To me, the most egregious example is the ‘Theory of Everything’ that Stephen Hawking and other Physicists have tried to generate.
This Grand Theory or ‘Theory of Everything’ in Physics bugs me because, after getting his PhD in Physics, my Dad left the field due to the rise of String Theory as a Grand Theory solution to various dilemmas of Physics. My Dad’s final thesis had largely denied String Theory as a proposed solution to these dilemmas and, by the time he finished the thesis, he no longer held any interest in further academic pursuits.
Instead, while completing his thesis, Dad had performed field work in weather modeling with computers. This seemed far more interesting than Grand Theory debates, so after graduating he spent the rest of his life working in computer programming and network engineering.
III. Hortus delicarum
While the Monotheistic conception of God instead of Gods has dominated religious thought amongst humans for a long time, the education system did not used to be dominated by Grand Theory debates.4
These contemporary Grand Theory debates, where academics have ‘pet theories’ that are the foundation of their academic career then argue over which ‘pet theory’ is ‘correct’, rarely accomplish much. This is because these debates don’t tend to be based in good faith and logical argument, but in other rhetorical devices such as ad hominem attacks.
Because of this, genuine debate is quickly replaced by name calling and slanderous character assassinations.
However, there used to be a form of education that helped people to hold a ‘unified theory’ without the willful ignorance of logic and empirical evidence held by most Grand Theory thinkers. This was the form of pedagogy represented by the Trivium & Quadrivium.
As medieval European society already had a unified ‘Theory of Everything’ in ‘God’, there was no need for thinkers of this time to develop a new Grand Theory.
In fact, developing a Grand Theory not based in ‘God’ was the kind of heresy that could see one become the subject of Catholic inquisitions.
Instead, proceeding from the assumption that there was an underlying ‘Holy Spirit’ that emanated from ‘God’ and shaped his ‘natural order’, instruction in the Medieval era focused on teaching students how to become more adept at seeing and categorising the phenomena which emerged from the ‘nautral order’.
In 1167, Herrad of Landsberg (a Catholic nun in Alsace) began working on developing her illuminated encyclopedia Hortus delicarum, Garden of Delights, as a pedagogical tool for young novices at her convent.5
Her work contained 324 folios that distilled “the nectar of the various flowers plucked from Holy Scripture and philosophical works” to edify nuns on an understanding of these different streams of thoughts.
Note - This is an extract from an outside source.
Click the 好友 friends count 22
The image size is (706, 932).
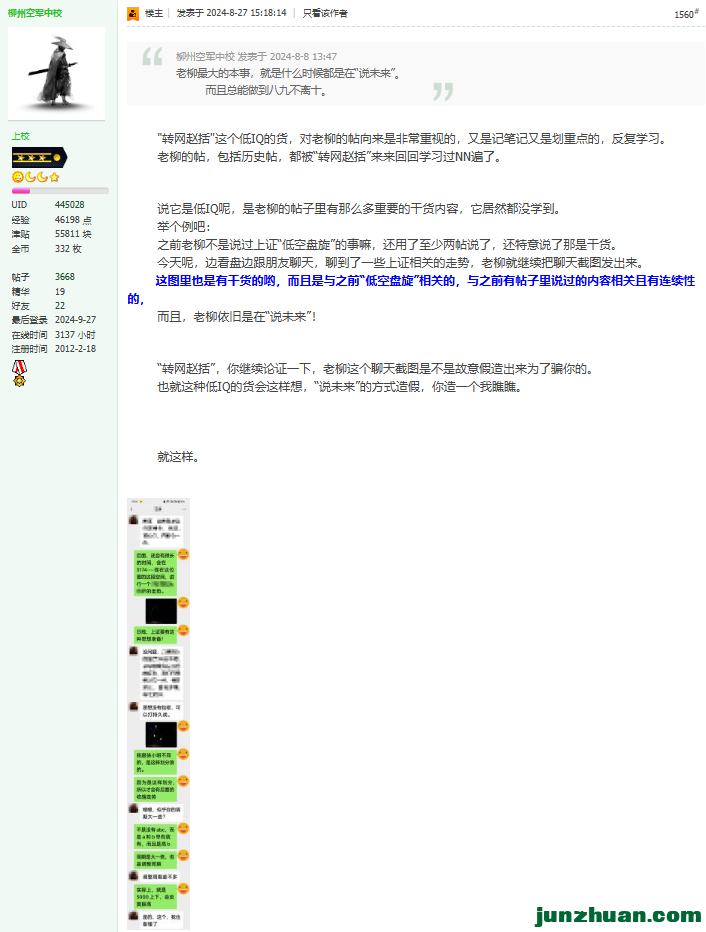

It also contained more than 600 illustrations such as Philosophia et septem artes liberales.
These illustrations packed a lot of meaning into them, so to get at her concepts I’ll re-present sections of Philosophia et septem artes liberales along with a detailed description of what knowledge is encoded in this illustration.6
To Philosophy's right is an inscription which says that "seven streams of wisdom, called the Liberal Arts, flow from Philosophy." To her left the inscription asserts that the Holy Spirit inspired seven liberal arts: grammatica, rethorica [sic], dialectica, musica, arithmetica, geometria, and astronomia. The legend on the inner circle tells us "I, Godlike Philosophy lay out seven arts which are subordinate to me; by them I control all things with wisdom."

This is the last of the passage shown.